On June 13, Cambridge, Massachusetts-based Sarepta Therapeutics announced it had signed a long-term strategic manufacturing deal with Brammer Bio. This arrangement will give Sarepta access to clinical and commercial manufacturing capacity for its micro-dystrophin Duchenne muscular dystrophy (DMD) gene therapy program, as well as a manufacturing platform for future gene therapy programs.
The company points out that it has a hybrid internal and external development and manufacturing model. This allows the company to build internal expertise on adeno-associated virus (AAV)-based manufacturing, while externally Brammer Bio will provide scalable best-in-class manufacturing capabilities. Brammer has a staff of more than 400 that operates in Massachusetts and Florida. It has a 74,000 square-foot early clinical campus made up of three buildings in Alachua, Florida. It also has a 165,000 square-feet facility in Massachusetts for Phase III and commercial cGMP viral vector manufacturing.
AveXis will use the new plant to make its first product candidate, AVXS-101, a gene therapy to treat three types of spinal muscular atrophy (SMA). SMA Type 1, also known as Werdnig Hoffmann disease, is a severe form of SMA. It usually is seen before six months of age and includes worsening muscle weakness and hypotonia (poor muscle tone) because of the loss of lower motor neurons in the spinal cord and brain stem. There are also feeding and breathing problems. The disease is caused by mutations in the SMN1 gene. Currently, the only treatment approved by the U.S. Food and Drug Administration (FDA) is Biogen’s Spinraza (nusinersen).
Durham was competing with the state of Illinois for the site. Illinois approved tax credits of almost $8 million to bring the jobs to Libertyville, Illinois. But AveXis took a $3 million incentive package in North Carolina.
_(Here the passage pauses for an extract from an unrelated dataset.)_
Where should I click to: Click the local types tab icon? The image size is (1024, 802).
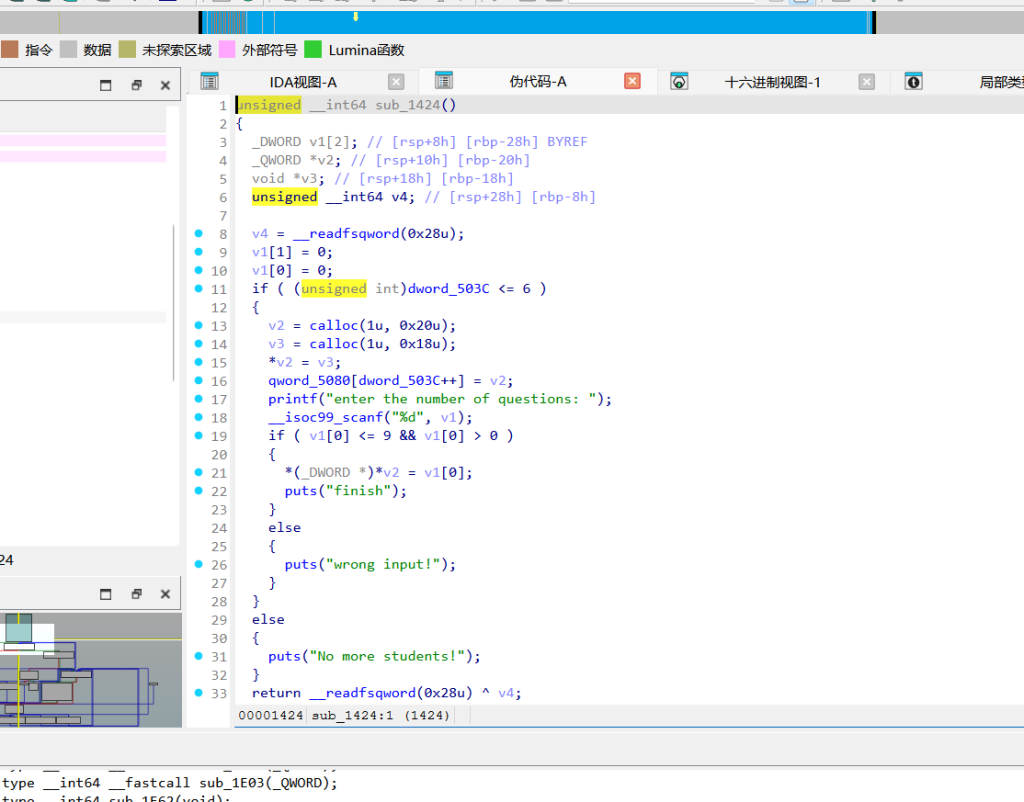point(914,82)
“It’s notable that AveXis has chosen to expand its manufacturing operations in North Carolina,” North Carolina’s Secretary of Commerce, Tony Copeland, said in a statement. “Life science companies understand the many advantages of our state offers manufacturers, particularly the investments North Carolina has made in education and workforce training for the biotechnology industry.”